§ ZITIERTER TEXT:
-=-=-
Andy Marshall ist ein junger Schotte, der die Highlands liebt. Diese Berge im Norden Schottlands stehen auf seinen Bandfotos im Mittelpunkt, Marshall selbst ist nur eine kleine Figur am Rande. So wie die Landschaft aussieht, klingt auch Marshalls Musik: weitläufig, neblig und schön – Metal, den Ronja Räubertochter hören würde.
"Aura" ist das dritte Album von Marshalls Ein-Mann-Projekt, allerdings das erste SAOR-Album, weil Marshall alle paar Jahre den Namen seiner Band ändert. Auf einigen Songs von "Aura" gelingt ihm die Verbindung von schroffem Black Metal und verträumtem Folk nahezu perfekt. Die Riffs bleiben im Hintergrund, um den akustischen Instrumenten mehr Raum zu geben. Marshall will keine Nacken brechen, sondern Gänsehaut erzeugen. Das gelingt ihm spätestens, wenn "Children of the Mist" in einem mehrstimmigen Refrain gipfelt, der sich auch auf dem "Braveheart"-Soundtrack gut gemacht hätte. Auch "The Awakening" hat einen solchen Refrain.
-=-=-
§ ZU ERLEDIGENDE AUFGABEN:
1. Wiederhole wortgetreu den Teil der Albumkritik, der mit den Worten „Andy Marshall ist“ anfängt und mit „Räubertochter hören würde.“ aufhört.
2. Welche Titel stehen in der Albumkritik in Anführungszeichen? Nenne jeden einmal.
3. Führe die Albumkritik zu „Aura“ im Anschluss an ihren letzten Satz weiter.
-=-=-
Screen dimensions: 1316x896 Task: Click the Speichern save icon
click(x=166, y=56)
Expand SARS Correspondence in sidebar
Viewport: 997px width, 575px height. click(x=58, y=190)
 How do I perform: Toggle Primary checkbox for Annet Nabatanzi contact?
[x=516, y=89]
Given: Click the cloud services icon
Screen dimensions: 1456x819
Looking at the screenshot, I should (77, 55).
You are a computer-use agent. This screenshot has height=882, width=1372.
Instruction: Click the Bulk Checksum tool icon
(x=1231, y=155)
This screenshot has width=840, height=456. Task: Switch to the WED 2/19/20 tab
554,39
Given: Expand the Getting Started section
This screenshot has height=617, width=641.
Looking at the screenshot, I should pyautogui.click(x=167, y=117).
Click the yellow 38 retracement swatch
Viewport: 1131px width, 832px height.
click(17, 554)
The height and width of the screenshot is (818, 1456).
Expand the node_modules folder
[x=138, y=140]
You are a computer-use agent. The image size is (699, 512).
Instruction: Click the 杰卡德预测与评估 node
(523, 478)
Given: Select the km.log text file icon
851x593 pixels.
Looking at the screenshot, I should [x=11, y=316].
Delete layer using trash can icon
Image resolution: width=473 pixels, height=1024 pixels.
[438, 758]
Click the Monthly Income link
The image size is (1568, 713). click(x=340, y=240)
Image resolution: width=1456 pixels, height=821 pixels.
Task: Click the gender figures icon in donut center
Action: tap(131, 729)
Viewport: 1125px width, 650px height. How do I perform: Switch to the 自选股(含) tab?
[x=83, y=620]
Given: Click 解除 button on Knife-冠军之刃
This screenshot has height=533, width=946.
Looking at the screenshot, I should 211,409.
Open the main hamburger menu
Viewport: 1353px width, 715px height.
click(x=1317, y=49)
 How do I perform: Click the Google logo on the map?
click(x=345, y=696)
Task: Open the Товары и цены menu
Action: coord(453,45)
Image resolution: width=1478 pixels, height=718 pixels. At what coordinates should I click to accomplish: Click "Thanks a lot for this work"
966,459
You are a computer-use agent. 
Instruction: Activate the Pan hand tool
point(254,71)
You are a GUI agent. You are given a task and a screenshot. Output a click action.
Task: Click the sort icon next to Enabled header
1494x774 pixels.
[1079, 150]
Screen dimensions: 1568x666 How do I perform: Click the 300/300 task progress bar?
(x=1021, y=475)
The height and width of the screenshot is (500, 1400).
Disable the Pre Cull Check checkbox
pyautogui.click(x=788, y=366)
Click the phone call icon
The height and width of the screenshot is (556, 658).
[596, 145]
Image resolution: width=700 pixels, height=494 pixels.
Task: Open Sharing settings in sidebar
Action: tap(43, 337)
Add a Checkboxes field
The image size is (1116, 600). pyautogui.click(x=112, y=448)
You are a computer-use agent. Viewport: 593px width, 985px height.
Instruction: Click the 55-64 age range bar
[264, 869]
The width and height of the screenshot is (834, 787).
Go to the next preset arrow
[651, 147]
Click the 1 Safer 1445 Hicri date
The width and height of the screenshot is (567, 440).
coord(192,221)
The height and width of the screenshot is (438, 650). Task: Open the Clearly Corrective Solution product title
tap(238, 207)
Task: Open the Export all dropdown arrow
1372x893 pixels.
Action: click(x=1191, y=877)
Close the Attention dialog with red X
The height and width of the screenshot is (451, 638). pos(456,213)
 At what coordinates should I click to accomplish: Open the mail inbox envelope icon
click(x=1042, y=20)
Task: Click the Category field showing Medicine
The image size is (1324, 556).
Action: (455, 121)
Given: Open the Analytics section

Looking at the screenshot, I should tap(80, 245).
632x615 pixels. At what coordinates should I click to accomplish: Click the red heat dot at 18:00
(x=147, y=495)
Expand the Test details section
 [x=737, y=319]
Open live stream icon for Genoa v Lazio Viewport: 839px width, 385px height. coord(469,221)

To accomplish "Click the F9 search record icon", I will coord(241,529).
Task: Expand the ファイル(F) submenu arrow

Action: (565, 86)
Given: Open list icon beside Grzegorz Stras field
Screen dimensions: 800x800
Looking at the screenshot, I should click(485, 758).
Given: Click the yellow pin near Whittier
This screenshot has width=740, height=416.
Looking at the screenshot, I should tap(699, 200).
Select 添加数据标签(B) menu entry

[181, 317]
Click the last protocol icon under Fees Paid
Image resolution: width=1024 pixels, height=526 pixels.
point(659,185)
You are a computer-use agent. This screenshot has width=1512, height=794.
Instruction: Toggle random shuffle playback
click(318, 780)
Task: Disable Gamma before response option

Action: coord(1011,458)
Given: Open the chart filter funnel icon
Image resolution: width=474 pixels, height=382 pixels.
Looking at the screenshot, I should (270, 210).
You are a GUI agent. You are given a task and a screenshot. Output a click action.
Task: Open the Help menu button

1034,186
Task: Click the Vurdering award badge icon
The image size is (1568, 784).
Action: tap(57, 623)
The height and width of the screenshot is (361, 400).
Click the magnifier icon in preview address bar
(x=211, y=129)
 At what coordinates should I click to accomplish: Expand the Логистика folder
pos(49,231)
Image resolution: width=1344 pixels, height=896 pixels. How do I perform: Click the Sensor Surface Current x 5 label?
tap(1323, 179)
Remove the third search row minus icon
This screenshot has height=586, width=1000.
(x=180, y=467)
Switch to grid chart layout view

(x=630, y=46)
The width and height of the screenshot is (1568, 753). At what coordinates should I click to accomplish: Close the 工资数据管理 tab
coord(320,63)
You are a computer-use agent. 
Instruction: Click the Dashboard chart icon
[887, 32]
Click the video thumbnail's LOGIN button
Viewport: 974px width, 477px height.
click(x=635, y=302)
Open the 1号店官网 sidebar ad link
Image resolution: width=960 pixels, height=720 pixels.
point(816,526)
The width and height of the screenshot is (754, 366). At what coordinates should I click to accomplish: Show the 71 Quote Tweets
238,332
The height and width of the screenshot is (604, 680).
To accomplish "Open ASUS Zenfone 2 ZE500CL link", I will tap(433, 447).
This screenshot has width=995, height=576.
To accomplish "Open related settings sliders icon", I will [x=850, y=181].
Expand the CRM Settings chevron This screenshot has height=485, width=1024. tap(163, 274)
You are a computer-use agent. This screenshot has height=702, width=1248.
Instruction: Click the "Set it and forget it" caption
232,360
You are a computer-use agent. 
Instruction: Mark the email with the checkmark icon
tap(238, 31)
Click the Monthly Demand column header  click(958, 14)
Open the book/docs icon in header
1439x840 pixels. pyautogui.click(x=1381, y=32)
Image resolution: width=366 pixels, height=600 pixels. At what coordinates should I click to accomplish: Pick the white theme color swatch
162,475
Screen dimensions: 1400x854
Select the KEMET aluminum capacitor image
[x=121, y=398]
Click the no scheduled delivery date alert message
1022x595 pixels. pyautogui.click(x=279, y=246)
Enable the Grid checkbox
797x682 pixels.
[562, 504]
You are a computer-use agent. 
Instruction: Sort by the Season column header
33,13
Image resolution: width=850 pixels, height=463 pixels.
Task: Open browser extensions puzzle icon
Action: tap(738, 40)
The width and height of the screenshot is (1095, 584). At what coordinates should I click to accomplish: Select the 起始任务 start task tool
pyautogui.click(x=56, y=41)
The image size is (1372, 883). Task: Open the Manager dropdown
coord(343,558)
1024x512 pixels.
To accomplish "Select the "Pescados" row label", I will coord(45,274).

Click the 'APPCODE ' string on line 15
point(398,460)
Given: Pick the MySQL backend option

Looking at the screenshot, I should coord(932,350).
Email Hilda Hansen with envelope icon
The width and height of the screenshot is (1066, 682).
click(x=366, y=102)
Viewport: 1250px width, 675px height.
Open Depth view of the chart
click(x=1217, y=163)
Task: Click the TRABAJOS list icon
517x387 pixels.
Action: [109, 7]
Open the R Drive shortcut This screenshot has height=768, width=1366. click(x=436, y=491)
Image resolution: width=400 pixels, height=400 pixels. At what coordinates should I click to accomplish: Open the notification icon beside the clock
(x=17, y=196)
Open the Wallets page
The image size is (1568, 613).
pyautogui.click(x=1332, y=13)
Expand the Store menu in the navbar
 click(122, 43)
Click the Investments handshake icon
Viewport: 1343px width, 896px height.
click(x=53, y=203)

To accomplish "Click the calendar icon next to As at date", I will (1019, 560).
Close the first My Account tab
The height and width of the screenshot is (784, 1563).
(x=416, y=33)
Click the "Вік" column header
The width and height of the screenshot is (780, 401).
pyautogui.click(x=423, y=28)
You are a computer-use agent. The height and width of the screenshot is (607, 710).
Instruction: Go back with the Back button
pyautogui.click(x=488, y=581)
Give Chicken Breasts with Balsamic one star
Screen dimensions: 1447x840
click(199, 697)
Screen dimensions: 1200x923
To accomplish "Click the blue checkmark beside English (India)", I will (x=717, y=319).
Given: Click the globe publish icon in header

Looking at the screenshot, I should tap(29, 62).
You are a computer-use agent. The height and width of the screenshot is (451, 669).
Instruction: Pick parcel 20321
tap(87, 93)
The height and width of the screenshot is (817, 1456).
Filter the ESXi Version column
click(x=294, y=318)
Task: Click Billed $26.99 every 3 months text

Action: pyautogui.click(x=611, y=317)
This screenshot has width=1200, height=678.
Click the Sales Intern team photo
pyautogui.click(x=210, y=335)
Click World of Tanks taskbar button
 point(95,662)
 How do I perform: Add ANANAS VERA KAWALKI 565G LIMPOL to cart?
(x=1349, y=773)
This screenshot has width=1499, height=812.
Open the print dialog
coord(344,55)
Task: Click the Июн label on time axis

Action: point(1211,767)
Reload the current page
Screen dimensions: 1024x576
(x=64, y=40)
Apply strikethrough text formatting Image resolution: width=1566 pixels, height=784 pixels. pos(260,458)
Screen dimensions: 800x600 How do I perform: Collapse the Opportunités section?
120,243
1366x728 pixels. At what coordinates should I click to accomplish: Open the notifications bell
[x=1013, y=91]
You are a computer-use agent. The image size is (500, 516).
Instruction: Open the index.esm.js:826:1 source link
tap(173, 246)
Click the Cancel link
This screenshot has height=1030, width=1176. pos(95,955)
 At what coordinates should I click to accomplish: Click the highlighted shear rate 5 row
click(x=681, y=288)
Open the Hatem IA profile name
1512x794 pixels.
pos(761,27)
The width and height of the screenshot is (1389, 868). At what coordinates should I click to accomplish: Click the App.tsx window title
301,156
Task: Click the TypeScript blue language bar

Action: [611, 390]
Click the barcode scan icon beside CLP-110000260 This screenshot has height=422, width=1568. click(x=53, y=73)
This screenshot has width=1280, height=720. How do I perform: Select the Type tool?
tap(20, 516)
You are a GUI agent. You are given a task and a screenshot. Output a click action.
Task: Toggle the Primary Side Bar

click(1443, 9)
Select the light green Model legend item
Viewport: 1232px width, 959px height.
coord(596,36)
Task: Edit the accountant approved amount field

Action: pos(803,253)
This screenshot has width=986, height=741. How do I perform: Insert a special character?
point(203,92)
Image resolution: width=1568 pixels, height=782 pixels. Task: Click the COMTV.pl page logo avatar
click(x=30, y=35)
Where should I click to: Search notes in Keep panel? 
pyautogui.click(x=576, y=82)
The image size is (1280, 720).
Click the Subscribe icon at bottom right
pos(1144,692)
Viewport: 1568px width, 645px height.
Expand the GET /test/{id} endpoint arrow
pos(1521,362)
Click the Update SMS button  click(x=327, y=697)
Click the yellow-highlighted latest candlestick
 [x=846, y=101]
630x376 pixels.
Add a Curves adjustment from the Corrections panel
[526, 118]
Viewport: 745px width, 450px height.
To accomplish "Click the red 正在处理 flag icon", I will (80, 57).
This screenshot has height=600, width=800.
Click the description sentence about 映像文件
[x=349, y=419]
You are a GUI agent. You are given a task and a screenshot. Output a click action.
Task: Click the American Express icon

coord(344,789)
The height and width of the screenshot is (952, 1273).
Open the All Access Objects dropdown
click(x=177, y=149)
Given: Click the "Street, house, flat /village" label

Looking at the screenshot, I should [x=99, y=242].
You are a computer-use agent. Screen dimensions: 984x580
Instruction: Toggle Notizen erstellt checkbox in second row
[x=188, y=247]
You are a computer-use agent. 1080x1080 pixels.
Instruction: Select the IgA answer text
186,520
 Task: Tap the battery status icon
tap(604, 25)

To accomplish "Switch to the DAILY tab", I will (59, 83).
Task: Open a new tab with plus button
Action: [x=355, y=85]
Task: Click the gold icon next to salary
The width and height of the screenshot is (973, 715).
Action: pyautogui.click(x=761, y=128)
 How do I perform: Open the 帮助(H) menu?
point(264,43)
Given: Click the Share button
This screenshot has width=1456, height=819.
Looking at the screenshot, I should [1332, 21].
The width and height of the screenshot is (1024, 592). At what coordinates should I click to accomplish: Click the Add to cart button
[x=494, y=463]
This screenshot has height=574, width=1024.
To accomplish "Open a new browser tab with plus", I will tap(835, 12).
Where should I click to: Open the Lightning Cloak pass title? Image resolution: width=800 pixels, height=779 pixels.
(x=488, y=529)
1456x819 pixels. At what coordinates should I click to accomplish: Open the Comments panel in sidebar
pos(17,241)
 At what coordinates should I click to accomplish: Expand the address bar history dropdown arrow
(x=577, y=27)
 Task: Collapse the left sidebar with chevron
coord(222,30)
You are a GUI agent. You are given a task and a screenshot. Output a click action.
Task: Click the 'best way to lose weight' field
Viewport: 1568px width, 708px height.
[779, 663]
-=-=-
§ ERWARTETE ANTWORTEN:
1.
Andy Marshall ist ein junger Schotte, der die Highlands liebt. Diese Berge im Norden Schottlands stehen auf seinen Bandfotos im Mittelpunkt, Marshall selbst ist nur eine kleine Figur am Rande. So wie die Landschaft aussieht, klingt auch Marshalls Musik: weitläufig, neblig und schön – Metal, den Ronja Räubertochter hören würde.

2.
Aura
Children of the Mist
Braveheart
The Awakening

3.
Trotz dieses Bombasts kommt das Album ohne den Tralala-Hobbit-Zuckerguss aus, in dem zu viele Folk Metal-Bands ihren Sound ertränken. Einzig der ständige Einsatz der Tin Whistle, einer traditionellen Flöte, nervt nach zwei Songs, außer man ist ein Riesenfan des Musicals "Lord of the Dance", in dem diese ätzende Flöte eine Hauptrolle spielt. Überhaupt hängt es stark von der Stimmung ab, ob man bereit ist, sich "Aura" in voller Länge anzutun. Das Album erfordert viel Geduld und Aufmerksamkeit, sonst rauscht es an einem vorbei. Selbst bei erhöhter Konzentration bleibt von den ersten Durchgängen wenig mehr in Erinnerung als die Refrains der erwähnten beiden Songs.
FAZIT: "Aura" ist mehr Soundtrack als Metal. Ein schönes, stellenweise ergreifendes Album, von dem die meisten Hörer nach der Hälfte genug haben werden, weil es gleichmäßig und arm an Höhepunkten ist. Wie die schottischen Highlands, die es inspiriert haben.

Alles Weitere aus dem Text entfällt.